***** Source passage *****

The Kitchener units were desperately short of equipment: the battery was equipped with four 4.7-inch guns, an obsolescent pattern adopted after the Second Boer War, rather than the modern 60-pounder. On 3 December the battery moved to a tented camp at Charlton Park, Greenwich to continue its training, remaining under canvas until it moved to Odiham on 1 February 1915. During this winter it acted as a depot battery, so the officers and NCOs were constantly changing. At the end of March it moved to Bordon Camp, where the rest of 9th (Scottish) Division had assembled. Embarkation orders to join the British Expeditionary Force (BEF) in France arrived on 7 May. The battery and its ammunition column were brought up to full establishment and mobilised at Bordon on 9 May, receiving its gunsights the following day when it entrained for Southampton to embark.

==Western Front==
===Armentières===
9th Heavy Battery disembarked at Le Havre on 12 May and entrained the same night for Arques. It then marched to Helfaut, arriving on 16 May. Artillery policy in the BEF was to withdraw heavy batteries from the divisions and group them into dedicated heavy artillery formations, so 9th Hvy Bty left 9th (Scottish) Division on 16 May and joined the Heavy Artillery Reserve. It was ordered up to Pont de Nieppe, near Armentières, where it established its wagon lines on 18 May and where the men were billeted in local farms. The battery took over gun positions previously occupied by the Regular 31st Hvy Bty and immediately went into action, 'A' Sub-section firing its first round on the evening of 19 May.

*****

● **Your tasks**:
1/ Return the part of the passage on 9th Heavy Battery starting at "The Kitchener units" and ending at "Southampton to embark.".
2/ Answer these from the passage on 9th Heavy Battery:
(a) What guns was the battery equipped with instead of the 60-pounder?
(b) Where did the battery move at the end of March?
(c) At which port did the battery disembark in France, and on what date?
3/ List every distinct date with a day and month that appears in the passage on 9th Heavy Battery.

***** Given information *****

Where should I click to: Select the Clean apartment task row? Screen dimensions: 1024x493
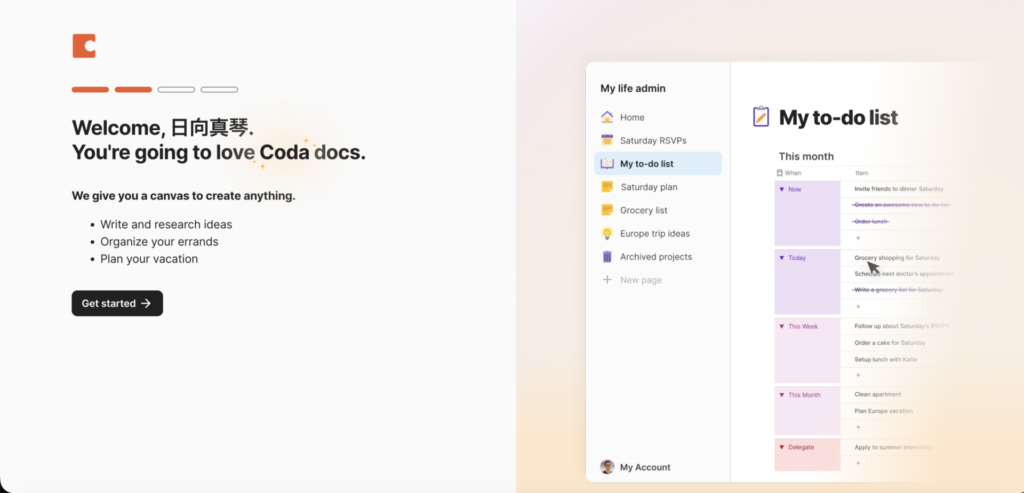click(880, 395)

*****

● **Expected outputs**:
1/
The Kitchener units were desperately short of equipment: the battery was equipped with four 4.7-inch guns, an obsolescent pattern adopted after the Second Boer War, rather than the modern 60-pounder. On 3 December the battery moved to a tented camp at Charlton Park, Greenwich to continue its training, remaining under canvas until it moved to Odiham on 1 February 1915. During this winter it acted as a depot battery, so the officers and NCOs were constantly changing. At the end of March it moved to Bordon Camp, where the rest of 9th (Scottish) Division had assembled. Embarkation orders to join the British Expeditionary Force (BEF) in France arrived on 7 May. The battery and its ammunition column were brought up to full establishment and mobilised at Bordon on 9 May, receiving its gunsights the following day when it entrained for Southampton to embark.

2/
(a) Four 4.7-inch guns
(b) Bordon Camp
(c) Le Havre, on 12 May

3/
3 December
1 February 1915
7 May
9 May
12 May
16 May
18 May
19 May